通过物理模拟实验研究板坯连铸流动控制结晶器(flow control mold II, 即FC Mold II)电磁制动过程中, 磁场强度和分布对结晶器内金属液流动的影响规律. 实验中, 以水银为模拟工质, 在模型拉速为0.41, 0.52和0.82 m/min(分别相当于生产拉速1.00, 1.30和2.00 m/min), 电磁制动的上区磁场强度B₁=0.18, 0.36和0.50 T, 下区磁场保持B₂=0.50 T不变的匹配(组合)条件下, 考察结晶器(模型)内的水银流态和流速分布, 并以此分析上、下区磁场强度匹配(组合)对水口出流、液面流动以及结晶器窄面模壁所受冲刷等的影响规律. 结果表明, 在上述拉速条件下, FC Mold II电磁制动的上、下区磁场强度匹配关系, 分别取B₁/B₂=0.36, 0.72和1.00时, 结晶器中金属液的制动效果最好.
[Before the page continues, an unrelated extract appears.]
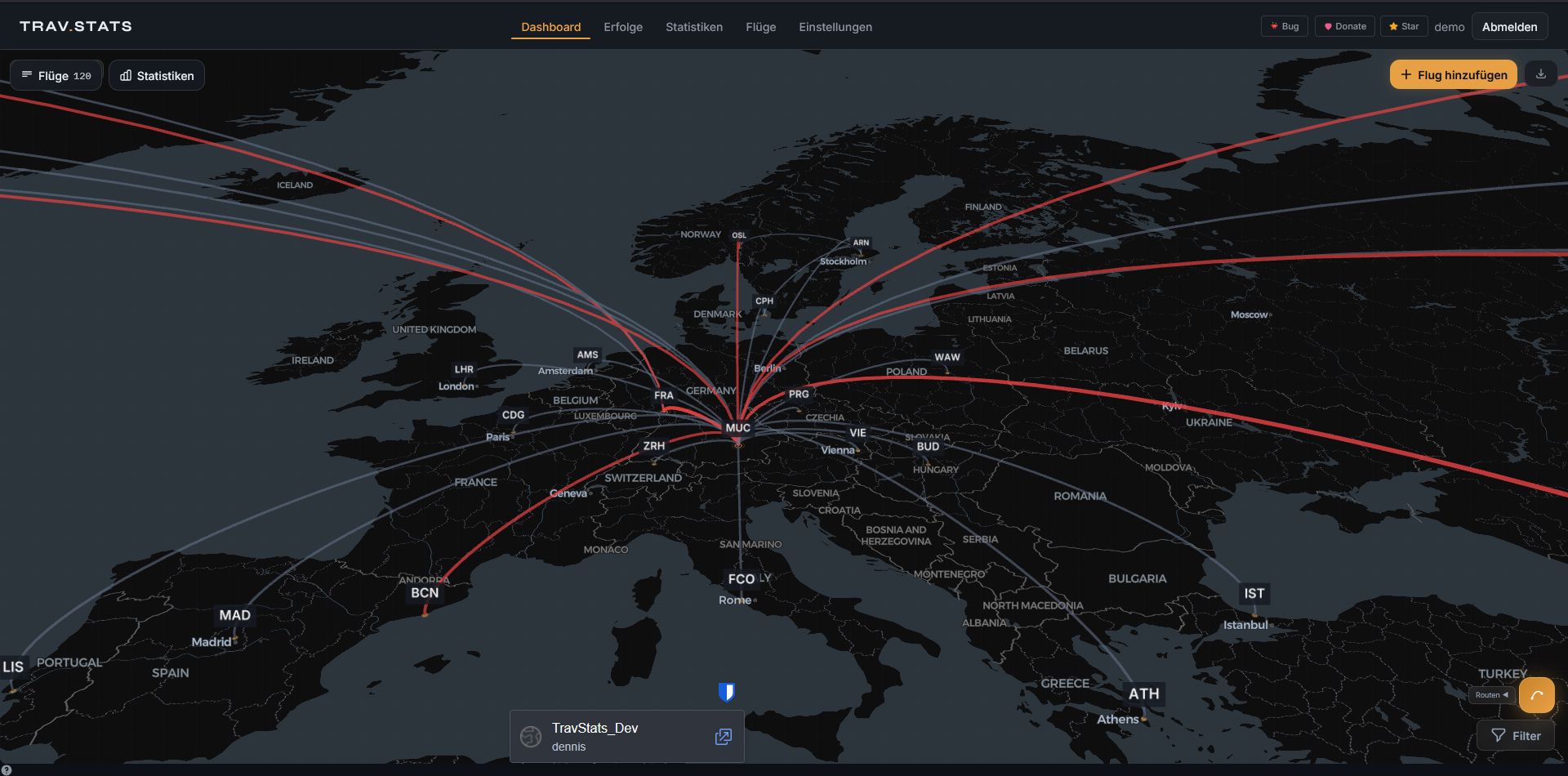Click the help question mark icon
Electromagnetic brake (EMBr) affects the flow field in mold during the slab continuous casting process. Flow control mold II (FC Mold II) has been developed to resolve the defects of the third generation (flow control mold) of EMBr which the braking effect on meniscus is too strong to make the surface flow excessively stabilize and it would be prone to freezing and related defects. To gain a fundamental understanding of FC Mold II, a mercury physical model was developed to investigate the influence of the magnetic field intensity match on metal flow in FC Mold II based on the\linebreak 1350 mm×230 mm slab continuous casting process in a factory. The flow regime and velocity distribution in mold were measured by ultrasound Doppler velocimeter (UDV) with the maximum magnetic field intensity of the upper pair of magnetic poles B₁=0.18, 0.36 and 0.50 T respectively and the maximum magnetic field intensity of the down pair of magnetic poles B₂=0.50 T, while the mold casting speed is 0.41, 0.52 and 0.82 m/min respectively corresponding to the practical casting speed 1.00, 1.30 and 2.00 m/min respectively. The influences of the magnetic field intensity match on the flow discharged from the nozzle, the flow near the meniscus and the washing intensity to the mold narrow wall were analyzed and studied. The results showed that, when the magnetic field intensity match of the upper and the lower pair of magnetic poles B₁/B₂≤1, with the continuous casting speed increasing, the value of B₁/B₂ should increase in order to get an ideal braking effect. The value of B₁/B₂ should be 0.36, 0.72 and 1.00 respectively when the model casting speed is 0.41, 0.52 and 0.82 m/min respectively. The increasing of the intensity of the magnetic field reduces the “flow passage” effect caused by EMBr, and is conducive to the formation of the plug flow under the electromagnetic braking region.